My wish list, in prioritized order:

1. The ability to remove features to reduce complexity - and thus the likelihood of bugs!

Remember to consider this in application context.

Background: Our previous firmware used the Linux kernel, and some loadable modules. We ran into a lot of extremely rare and unexpected cases where the Linux kernel network stack did something completely unusual, and our firmware needed to consider all these exceptional cases. This is one of the key reasons we switched to DPDK - the fast path libraries are clean and simple, and don't do anything we didn't ask them to do.

DPDK example: If support for segmented packets are considered "required" by DPDK libraries and drivers, is it also required for applications to support segmented packet? If the application doesn’t need segmented packets, can it safely assume that no DPDK libraries or drivers create segmented packets under any circumstances? If support for segmented packets is a compile time option, there is an implicit guarantee that they don't appear.

2. The ability to remove/tweak features to improve *application* performance in specific environments would be good.

E.g. removing support for multiple mbuf pools would free up an mbuf field (m->pool) for application use.
So would removing support for segmented packets (m->nb_segs, m->next).

Both of these modifications would also reduce complexity, although they would increase source code complexity in all the libraries and drivers needing to support a multidimensional matrix of features. (I highly doubt that all libraries support the combination of all features today... I remember having to argue strongly for the DPDK eBPF library to support reading data inside segmented packets.)

3. Removing cruft that has no effect on performance or similar, is "nice to have".

E.g. drivers for hardware that we do not use.

> As a first step to move forward - produce design doc of current build
> system.
> Discuss further enhancements based on that doc.

> While planning changes to the build system backward compatibility
> with 20.11 should be considered.

Backward compatibility is not a high priority for us.

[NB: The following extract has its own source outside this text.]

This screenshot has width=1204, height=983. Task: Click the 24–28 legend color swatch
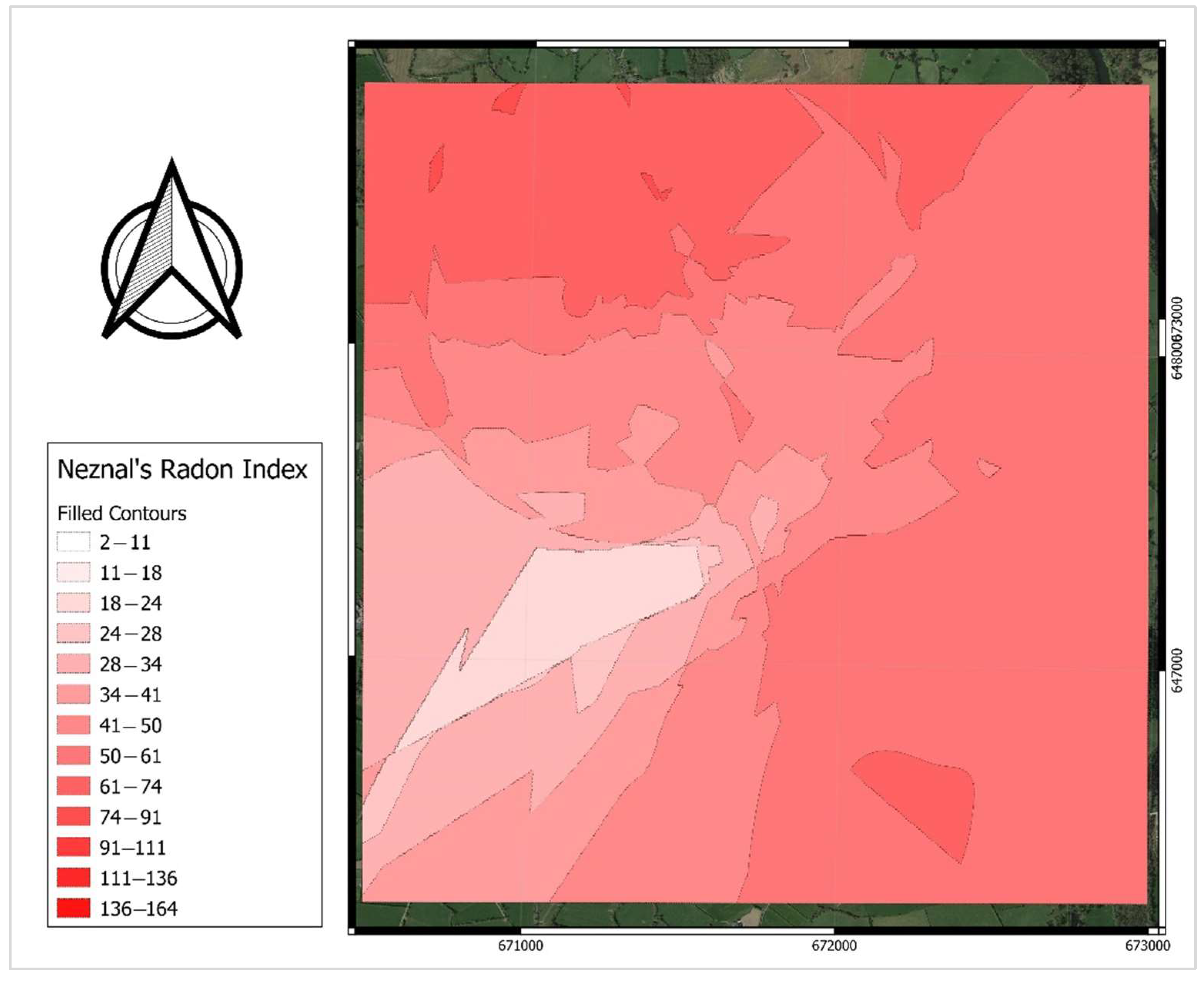tap(73, 634)
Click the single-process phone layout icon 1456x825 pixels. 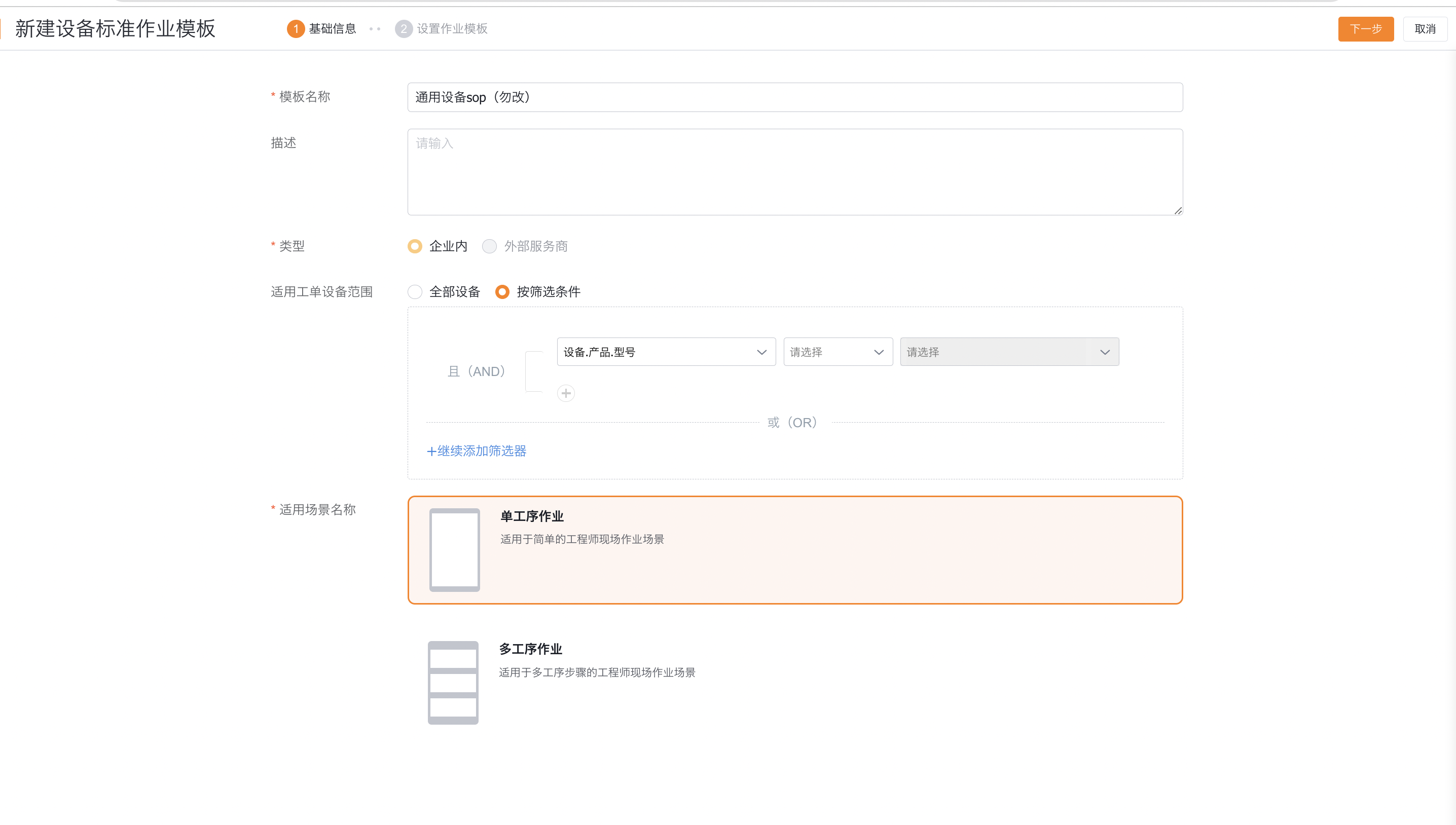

It is an extremely rare event for us to upgrade to a new version of any external software (Linux Kernel, DPDK and other libraries) or build tools, because we consider switching any of it to another version high effort (e.g. it requires extensive testing). In this perspective, having to change some details in the build system is a relatively small effort.

With this said, the documentation of each DPDK release should include a chapter describing what an application developer should do different than with the previous release. E.g. the Release Note enumerates the key modifications as bullet points, but it is not always obvious how that affects an application being developed. (DPDK generally has great documentation, but is somewhat lacking in this area.)

I know that ABI Stability is supposed to make much of this go away, but DPDK is clearly not there yet.

> AR to Bruce to create initial version of the DD.
> 

The following may be scope creep, so just consider it me thinking out loud:

Consider a general design documents in the form of a "life of an mbuf" document, describing how mbufs are pre-allocated for driver RX descriptors, and then handed over to the application trough the receive function, and then possibly going through defragmentation and reordering libraries, and then handed over to another driver's transmit function, which uses the mbufs to set up TX descriptors, and after transmission frees the mbufs to their original pool, where they are ultimately allocated again by a driver to refill its RX descriptor pool.

The document can start off with the simple case with a single non-segmented, non-fragmented, in-order packet. And then it can be extended with variations, e.g. adding the description of segmented packets would explain how the m->nb_segs and m->next are being used when the packet is handled by the drivers and libraries.

In the context of being able to enable/disable libraries and features, the purpose of this document would be to help showing interdependencies.